Reply with every entry, repeated exactly as given.

[Saved entries]
Content starts

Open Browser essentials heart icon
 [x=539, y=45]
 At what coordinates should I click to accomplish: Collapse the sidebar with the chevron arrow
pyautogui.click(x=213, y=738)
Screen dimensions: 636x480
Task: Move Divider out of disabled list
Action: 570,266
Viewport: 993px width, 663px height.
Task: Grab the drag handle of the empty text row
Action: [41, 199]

Content ends

Answer to this problem:
Open Browser essentials heart icon
 [x=539, y=45]
 At what coordinates should I click to accomplish: Collapse the sidebar with the chevron arrow
pyautogui.click(x=213, y=738)
Screen dimensions: 636x480
Task: Move Divider out of disabled list
Action: 570,266
Viewport: 993px width, 663px height.
Task: Grab the drag handle of the empty text row
Action: [41, 199]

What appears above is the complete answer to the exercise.